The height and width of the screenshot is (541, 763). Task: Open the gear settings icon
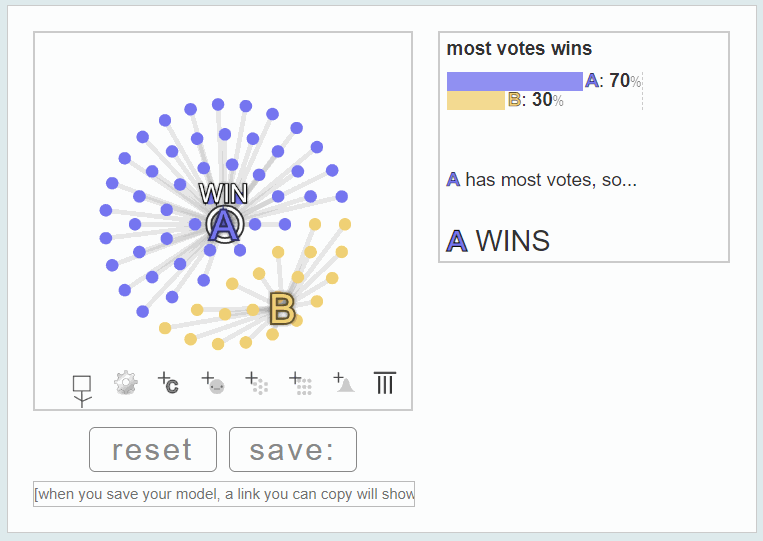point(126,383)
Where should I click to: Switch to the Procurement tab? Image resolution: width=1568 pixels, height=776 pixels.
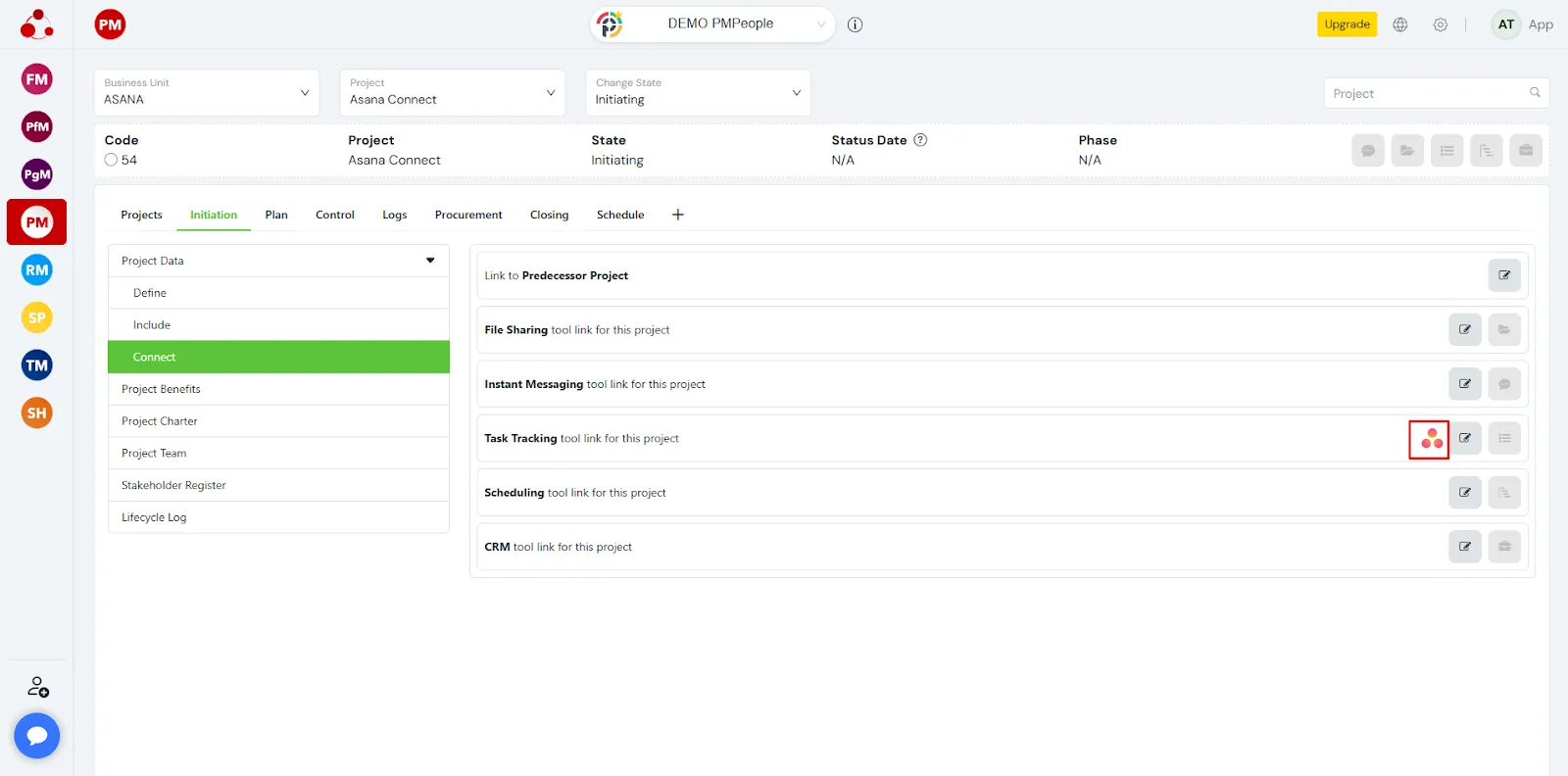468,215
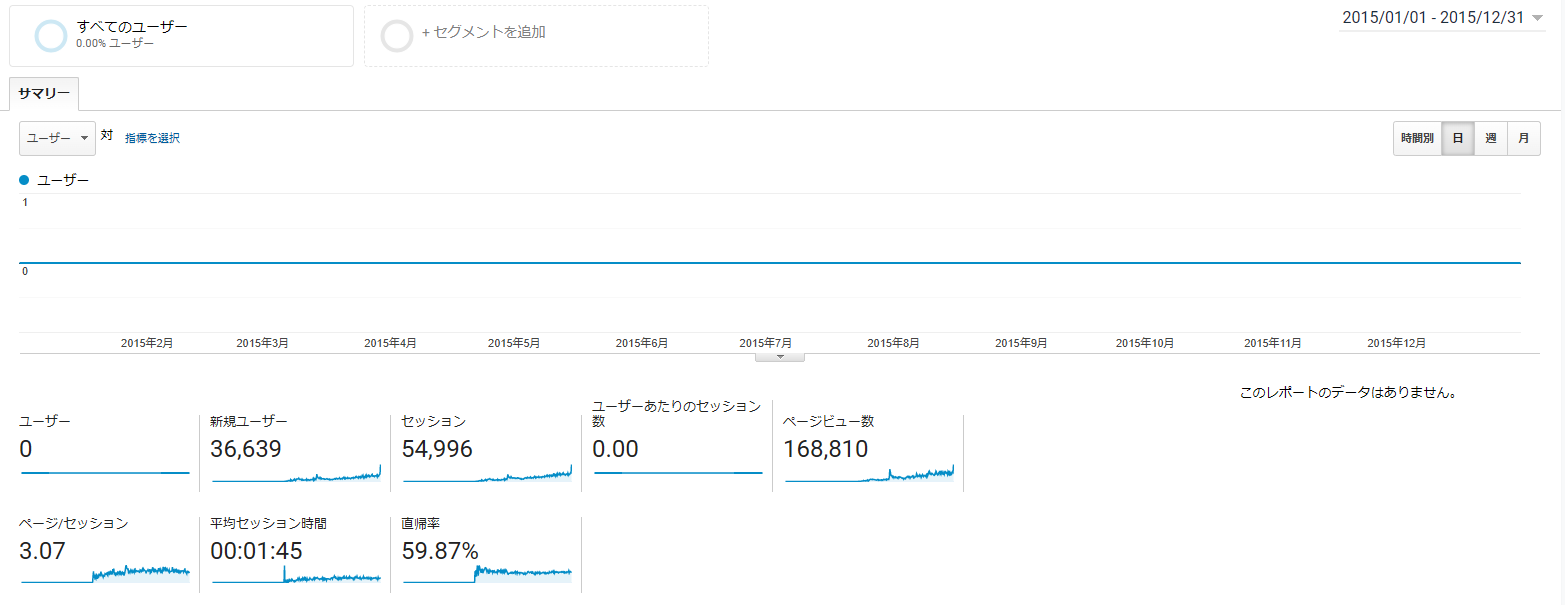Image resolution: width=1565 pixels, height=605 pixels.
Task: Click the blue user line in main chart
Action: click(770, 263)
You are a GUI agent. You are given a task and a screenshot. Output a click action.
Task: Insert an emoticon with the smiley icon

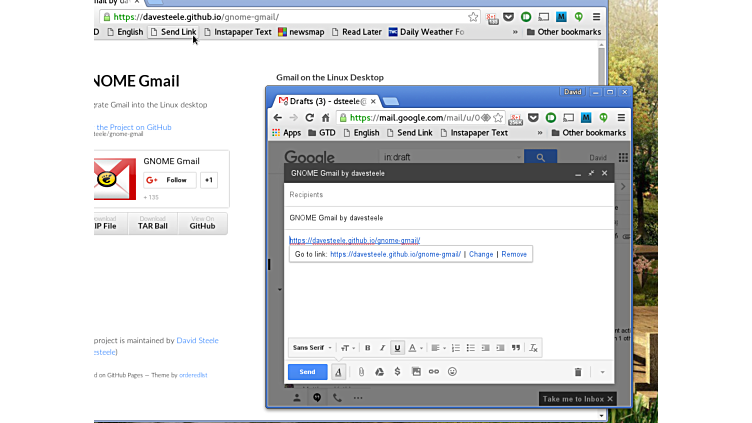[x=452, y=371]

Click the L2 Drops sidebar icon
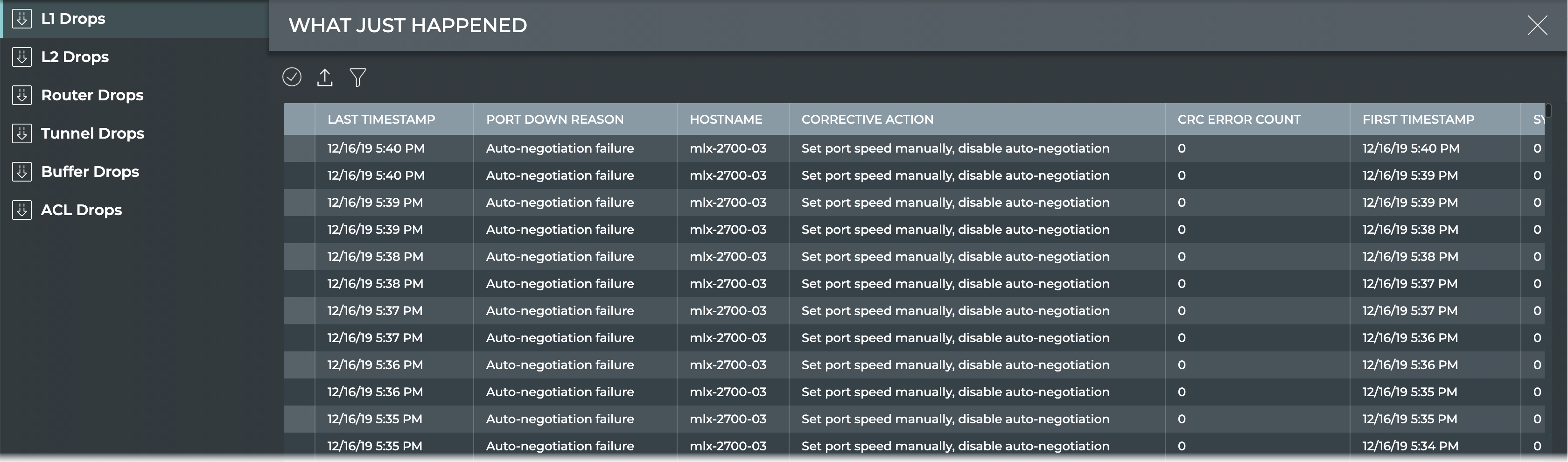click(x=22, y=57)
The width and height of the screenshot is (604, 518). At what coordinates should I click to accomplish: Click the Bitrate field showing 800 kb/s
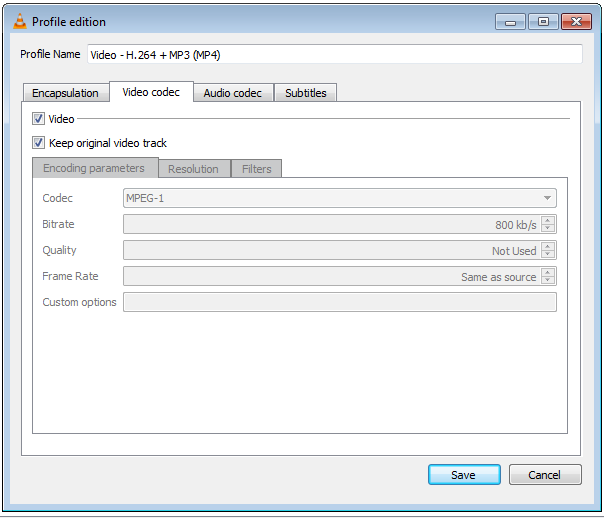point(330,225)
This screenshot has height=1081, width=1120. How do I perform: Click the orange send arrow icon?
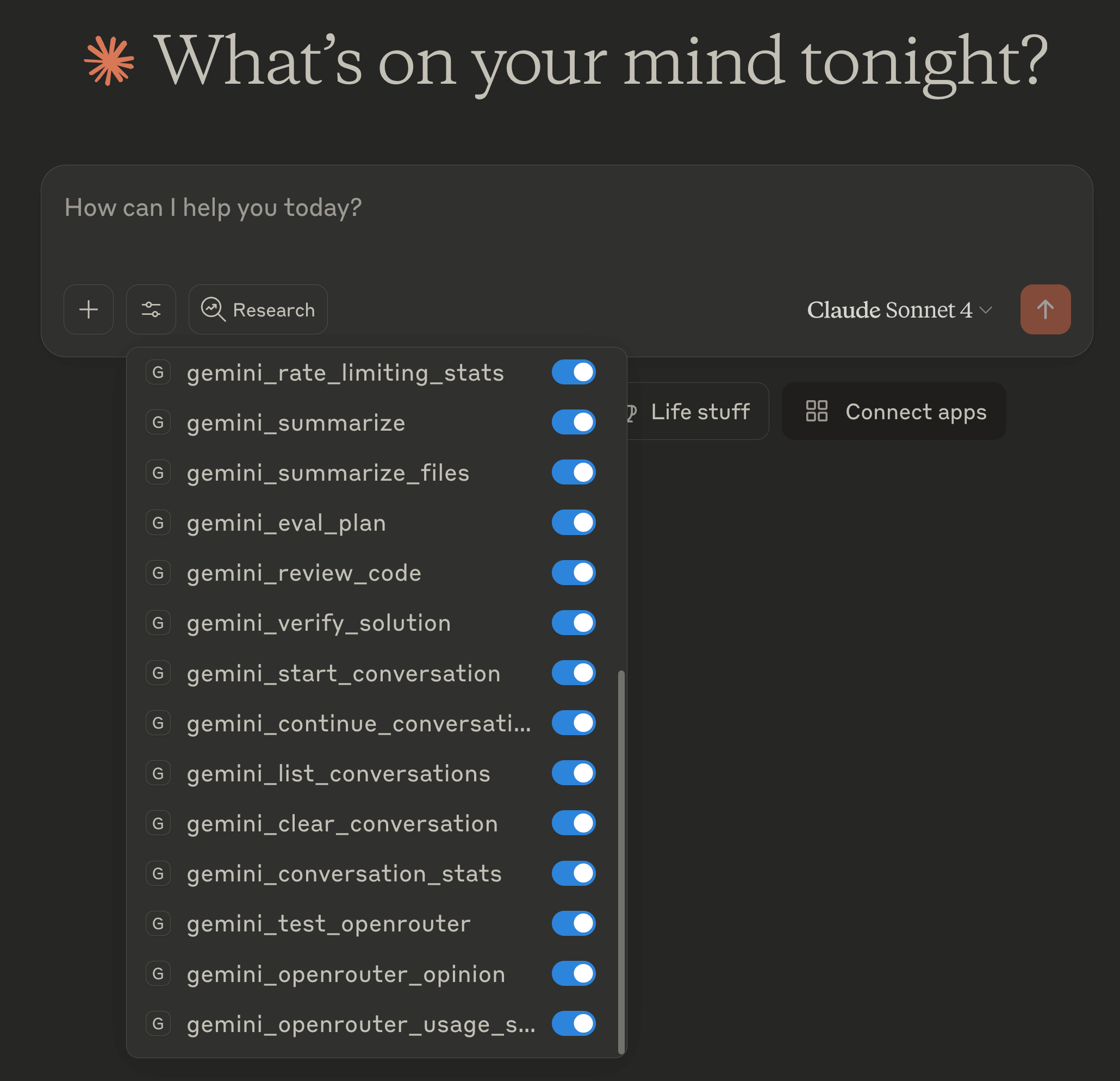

□ □ □ □

__EXERCISE OBJECTIVE__
The required output is every line from the one containing "The width and" through the last line of the records, inclusive, reproduced exactly and without pictures.

__SOLUTION TO THIS TASK__
The width and height of the screenshot is (604, 518). At what coordinates should I click to accomplish: Click the Bitrate field showing 800 kb/s
point(330,225)
This screenshot has height=1081, width=1120. How do I perform: Click the orange send arrow icon?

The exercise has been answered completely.